Massachusetts: In Massachusetts, the State Treasurer announced five new members to the Cannabis Advisory Board. The Board consists of 25 members who study and make recommendations to the Cannabis Control Commission regarding the regulation and taxation of marijuana in Massachusetts. The members are experts in marijuana cultivation, retail, manufacturing, laboratory sciences and toxicology, and providing legal services to cannabis businesses. According to a news release sent from the State Treasurer’s office, the following members are new appointees and reappointments to the Cannabis Advisory Board, alongside their area of expertise:
Amanda Rositano: Product manufacturing
Dr. Alan Balsam: Laboratory sciences and toxicology
Dr. Marion McNabb: Retailing
Michael Dundas: Cultivation
Laury C. Lucien: Providing legal services to marijuana businesses
Vermont: The Vermont Cannabis Control Board set a rule Friday prohibiting retail marijuana stores within 500 feet walking distance from a school. “I’m not sure if it matters if a cannabis establishment is through the woods, beyond the athletic field,” board member Julie Hulburd said.

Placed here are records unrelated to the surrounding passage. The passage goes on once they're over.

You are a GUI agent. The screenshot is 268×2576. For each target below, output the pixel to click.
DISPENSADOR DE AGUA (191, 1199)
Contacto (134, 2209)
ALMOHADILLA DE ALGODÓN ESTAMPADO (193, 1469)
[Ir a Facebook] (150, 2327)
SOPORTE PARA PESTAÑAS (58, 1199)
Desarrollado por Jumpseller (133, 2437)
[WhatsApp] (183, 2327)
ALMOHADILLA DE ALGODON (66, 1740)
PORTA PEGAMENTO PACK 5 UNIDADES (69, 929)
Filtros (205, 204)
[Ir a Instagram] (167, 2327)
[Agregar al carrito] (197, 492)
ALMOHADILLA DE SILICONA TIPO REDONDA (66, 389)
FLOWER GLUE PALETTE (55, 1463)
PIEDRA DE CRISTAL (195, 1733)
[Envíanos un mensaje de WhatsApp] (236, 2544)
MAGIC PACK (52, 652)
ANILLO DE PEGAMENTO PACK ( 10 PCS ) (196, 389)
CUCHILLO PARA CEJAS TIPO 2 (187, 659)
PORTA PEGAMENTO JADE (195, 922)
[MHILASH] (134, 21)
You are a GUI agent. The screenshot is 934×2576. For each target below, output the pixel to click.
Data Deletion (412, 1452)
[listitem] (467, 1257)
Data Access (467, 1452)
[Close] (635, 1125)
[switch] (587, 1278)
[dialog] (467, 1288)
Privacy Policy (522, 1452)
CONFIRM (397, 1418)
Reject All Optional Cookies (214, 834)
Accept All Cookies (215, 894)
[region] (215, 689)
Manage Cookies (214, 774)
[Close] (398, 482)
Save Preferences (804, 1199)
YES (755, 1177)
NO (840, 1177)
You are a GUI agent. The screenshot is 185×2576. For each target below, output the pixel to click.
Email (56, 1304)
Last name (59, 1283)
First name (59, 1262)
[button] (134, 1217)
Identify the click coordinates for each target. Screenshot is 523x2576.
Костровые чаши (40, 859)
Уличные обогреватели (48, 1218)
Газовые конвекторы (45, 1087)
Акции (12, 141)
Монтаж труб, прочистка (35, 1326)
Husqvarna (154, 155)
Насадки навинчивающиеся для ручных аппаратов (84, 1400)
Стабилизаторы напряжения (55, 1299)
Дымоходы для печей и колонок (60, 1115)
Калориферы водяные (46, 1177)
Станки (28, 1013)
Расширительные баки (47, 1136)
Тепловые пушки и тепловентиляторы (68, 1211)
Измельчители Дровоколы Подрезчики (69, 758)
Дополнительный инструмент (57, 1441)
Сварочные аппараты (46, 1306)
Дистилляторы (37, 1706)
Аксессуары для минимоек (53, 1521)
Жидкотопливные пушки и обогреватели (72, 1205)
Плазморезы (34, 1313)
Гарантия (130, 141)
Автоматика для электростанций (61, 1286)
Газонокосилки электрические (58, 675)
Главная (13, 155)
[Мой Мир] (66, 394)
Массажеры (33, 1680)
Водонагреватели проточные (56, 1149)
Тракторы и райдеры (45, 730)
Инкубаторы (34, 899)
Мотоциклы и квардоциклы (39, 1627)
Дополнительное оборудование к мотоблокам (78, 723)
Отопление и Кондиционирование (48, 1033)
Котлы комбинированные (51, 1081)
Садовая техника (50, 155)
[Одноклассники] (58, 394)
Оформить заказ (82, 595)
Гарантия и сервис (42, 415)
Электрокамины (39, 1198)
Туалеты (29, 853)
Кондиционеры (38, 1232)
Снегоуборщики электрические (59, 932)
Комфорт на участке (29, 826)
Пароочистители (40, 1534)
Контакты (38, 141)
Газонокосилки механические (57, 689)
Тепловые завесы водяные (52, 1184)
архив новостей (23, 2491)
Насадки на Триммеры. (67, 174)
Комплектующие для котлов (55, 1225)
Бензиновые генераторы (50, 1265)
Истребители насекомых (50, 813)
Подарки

Prevention Works, a substance abuse prevention coalition, recommended a buffer zone of 1,000 feet between schools and a retail cannabis establishment. The rule adopted by the board will allow towns to reduce buffer zones or expand them to up to 1,000 feet.
Source: https://vtdigger.org/2021/10/22/vermont-cannabis-control-board-sets-buffer-zones-for-pot-shops/
Washington, D.C.: Legislation that has blocked adult-use cannabis sales in Washington, D.C. for seven years has been omitted from this year’s Senate appropriations bill in a move by lawmakers that could clear the way for sales of recreational marijuana in the nation’s capital. Ever since Washington, D.C. voters legalized the personal possession and cultivation of marijuana by adults in 2014, Congress has used budget legislation to block the city government from regulating recreational cannabis sales. Known as the Harris Rider for its author, Maryland Republican Rep. Andy Harris, the attachment to appropriations bills prevents the District of Columbia from legalizing recreational cannabis and regulating commerce in adult-use marijuana.
Washington, D.C. civic leaders are calling on Congress to hold the line and leave the Harris Rider out of future versions of the bill as lawmakers negotiate its terms. If that happens, the will of the voters in the nation’s capital as expressed in 2014 could finally be realized.